自称売文プロ(レタリアート)葦原骸吉(佐藤賢二)のブログ。過去の仕事の一部は「B級保存版」に再録。

オタクにとっては史実の悲劇性さえ同人誌のネタ

上記の3年前の記事で書いてたような「男の子の好きな趣味と少女キャラの融合」といえば「艦これ」なのだが、この作品が「正義で強くてカッコいい大日本帝国バンザイ!!」という心情の育成に一役買ってるかというと、少し疑問を感じてきた。
どうも艦これのシリアスな二次創作を読むと、描き手が真面目に史実を意識した作品ほど、艦娘が前世で撃沈されたときのトラウマだの、仲のよかった僚艦が一人また一人と撃沈してくだの、戦争が終わって平和になったけど戦友は還ってこないとか、史実の陰惨さを反映した悲劇性の高い作品が多い。
そりゃ敗北した戦争で、連合艦隊のほとんどの艦は沈んだんだから当然だが。
しかしその手の二次創作をみてると、遠からず「特攻隊が題材のBL」が流行するまであと一歩じゃないか? と本気で思う。

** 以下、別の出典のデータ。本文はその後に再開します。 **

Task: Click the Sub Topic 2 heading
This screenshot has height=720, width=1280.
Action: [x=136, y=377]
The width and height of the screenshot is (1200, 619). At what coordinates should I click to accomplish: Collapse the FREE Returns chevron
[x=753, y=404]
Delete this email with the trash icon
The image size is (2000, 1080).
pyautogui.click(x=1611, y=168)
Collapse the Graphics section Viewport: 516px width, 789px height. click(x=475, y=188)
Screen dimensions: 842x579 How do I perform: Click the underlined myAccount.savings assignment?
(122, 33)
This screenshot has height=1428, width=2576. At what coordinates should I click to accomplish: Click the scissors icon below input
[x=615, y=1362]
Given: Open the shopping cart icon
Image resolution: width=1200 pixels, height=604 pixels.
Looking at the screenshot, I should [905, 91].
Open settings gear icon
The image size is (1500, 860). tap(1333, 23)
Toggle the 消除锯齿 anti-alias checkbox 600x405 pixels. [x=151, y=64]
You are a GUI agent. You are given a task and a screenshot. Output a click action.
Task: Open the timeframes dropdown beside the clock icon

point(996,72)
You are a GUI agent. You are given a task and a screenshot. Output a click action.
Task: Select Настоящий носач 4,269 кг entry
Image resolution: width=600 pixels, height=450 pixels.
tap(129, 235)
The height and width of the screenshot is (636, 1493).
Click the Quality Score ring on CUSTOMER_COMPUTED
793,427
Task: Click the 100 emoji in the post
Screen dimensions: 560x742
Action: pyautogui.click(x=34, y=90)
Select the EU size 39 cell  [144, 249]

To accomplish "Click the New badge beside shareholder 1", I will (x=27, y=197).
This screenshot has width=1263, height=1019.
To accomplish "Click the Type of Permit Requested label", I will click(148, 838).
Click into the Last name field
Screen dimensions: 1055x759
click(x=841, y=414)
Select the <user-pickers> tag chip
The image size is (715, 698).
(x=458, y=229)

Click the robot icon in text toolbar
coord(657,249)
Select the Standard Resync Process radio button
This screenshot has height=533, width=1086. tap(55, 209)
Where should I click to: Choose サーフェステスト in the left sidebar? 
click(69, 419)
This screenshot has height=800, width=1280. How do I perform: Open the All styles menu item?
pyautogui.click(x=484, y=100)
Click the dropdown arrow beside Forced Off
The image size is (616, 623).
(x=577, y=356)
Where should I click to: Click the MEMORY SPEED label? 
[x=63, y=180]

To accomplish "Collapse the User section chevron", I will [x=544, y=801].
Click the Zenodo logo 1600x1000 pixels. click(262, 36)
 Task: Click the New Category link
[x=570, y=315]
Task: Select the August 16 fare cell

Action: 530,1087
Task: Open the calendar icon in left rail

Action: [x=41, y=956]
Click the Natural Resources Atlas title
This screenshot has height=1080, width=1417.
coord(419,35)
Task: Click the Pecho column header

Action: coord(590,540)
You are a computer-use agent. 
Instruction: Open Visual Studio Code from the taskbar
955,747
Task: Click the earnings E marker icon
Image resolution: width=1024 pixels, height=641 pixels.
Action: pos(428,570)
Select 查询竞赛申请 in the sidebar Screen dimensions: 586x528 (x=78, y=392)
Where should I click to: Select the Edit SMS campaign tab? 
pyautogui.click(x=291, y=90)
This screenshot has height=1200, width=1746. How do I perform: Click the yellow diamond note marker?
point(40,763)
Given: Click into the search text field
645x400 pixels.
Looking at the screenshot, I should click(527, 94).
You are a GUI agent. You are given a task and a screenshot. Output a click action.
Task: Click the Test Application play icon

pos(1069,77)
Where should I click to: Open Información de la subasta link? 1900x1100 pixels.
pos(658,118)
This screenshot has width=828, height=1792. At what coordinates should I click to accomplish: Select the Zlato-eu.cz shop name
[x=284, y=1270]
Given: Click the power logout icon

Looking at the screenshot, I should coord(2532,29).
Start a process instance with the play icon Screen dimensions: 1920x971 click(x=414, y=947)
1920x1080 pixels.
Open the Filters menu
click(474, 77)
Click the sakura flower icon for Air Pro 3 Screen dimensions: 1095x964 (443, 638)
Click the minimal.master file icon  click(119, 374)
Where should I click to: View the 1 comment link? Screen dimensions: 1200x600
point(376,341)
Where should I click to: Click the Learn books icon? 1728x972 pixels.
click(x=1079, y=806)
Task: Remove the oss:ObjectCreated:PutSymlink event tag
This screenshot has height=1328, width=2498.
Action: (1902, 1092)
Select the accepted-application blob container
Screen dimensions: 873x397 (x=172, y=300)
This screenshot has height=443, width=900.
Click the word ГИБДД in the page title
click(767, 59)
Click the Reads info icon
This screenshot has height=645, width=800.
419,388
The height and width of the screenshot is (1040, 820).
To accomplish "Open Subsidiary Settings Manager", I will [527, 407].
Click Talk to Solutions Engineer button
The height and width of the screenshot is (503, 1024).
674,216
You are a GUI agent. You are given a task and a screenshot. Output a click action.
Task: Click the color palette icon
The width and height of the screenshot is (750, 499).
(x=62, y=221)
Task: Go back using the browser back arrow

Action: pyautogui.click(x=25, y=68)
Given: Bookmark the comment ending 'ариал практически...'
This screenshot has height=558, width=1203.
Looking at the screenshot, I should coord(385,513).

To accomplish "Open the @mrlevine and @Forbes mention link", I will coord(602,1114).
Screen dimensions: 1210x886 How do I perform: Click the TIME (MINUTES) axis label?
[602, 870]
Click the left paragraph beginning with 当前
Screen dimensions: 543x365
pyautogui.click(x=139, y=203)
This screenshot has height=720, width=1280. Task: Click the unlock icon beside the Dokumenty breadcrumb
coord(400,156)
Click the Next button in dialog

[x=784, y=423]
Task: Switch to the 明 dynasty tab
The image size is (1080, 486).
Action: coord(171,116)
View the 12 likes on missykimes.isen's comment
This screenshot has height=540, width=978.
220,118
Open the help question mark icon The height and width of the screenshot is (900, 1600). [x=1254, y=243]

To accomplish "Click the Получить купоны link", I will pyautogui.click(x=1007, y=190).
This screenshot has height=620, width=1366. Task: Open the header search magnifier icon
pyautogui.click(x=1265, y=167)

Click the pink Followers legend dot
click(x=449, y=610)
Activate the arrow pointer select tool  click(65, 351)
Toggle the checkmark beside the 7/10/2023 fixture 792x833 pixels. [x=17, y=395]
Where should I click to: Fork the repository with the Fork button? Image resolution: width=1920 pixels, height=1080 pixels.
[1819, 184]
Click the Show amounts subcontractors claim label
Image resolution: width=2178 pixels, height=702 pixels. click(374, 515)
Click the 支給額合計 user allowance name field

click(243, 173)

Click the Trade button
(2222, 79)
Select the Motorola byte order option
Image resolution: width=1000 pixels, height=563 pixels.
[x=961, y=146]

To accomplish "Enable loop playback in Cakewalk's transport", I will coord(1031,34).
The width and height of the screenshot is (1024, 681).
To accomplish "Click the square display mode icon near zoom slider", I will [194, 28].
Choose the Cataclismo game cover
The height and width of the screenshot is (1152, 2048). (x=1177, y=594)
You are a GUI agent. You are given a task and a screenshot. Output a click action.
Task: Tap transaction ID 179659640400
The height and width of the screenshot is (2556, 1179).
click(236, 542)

おい待て! 石を投げるな! 歴史物で腐女子が大好きなネタといえば、それこそ『三国志』の武将とか新撰組とか、男ばっかりが結束した集団での、戦友、主従、ライバル等々の男同士の熱い絆と相場が決まっている。
いわんや、新撰組やら白虎隊のように、劣勢に置かれて滅びを前にした集団の結束と来れば、悲劇的なロマンを感じる人は多い。青春をなげうって滅びゆく大日本帝国に殉じる若い男たち同士の熱い友情――三島由紀夫なら大喜びしそうだ。
海軍出身の笠原和夫も、男ばかりが乗った軍艦じゃホモセクハラは日常茶飯事だったと証言してる。倒錯退廃耽美系の女子にはナチスも人気が高いが、講談社選書メチエの『愛と欲望のナチズム』(isbn:4062585367)を読むと、実際にSSは男ばかりで結束した男尊女卑的な集団だったのでほっとくとホモの巣窟になる気風があり、ヒムラーは何かと親衛隊員に女をあてがうよう計らっていた模様。
当然「特攻隊員のBLなど英霊への冒涜!」と怒る向きもあるだろうが、帝国海軍の艦艇を女の子にして「被弾大破したら服がポロリ」なんてゲーム内容のうえ、そのキャラの百合二次創作を楽しんでいる時点で、文句を言う資格はないだろう。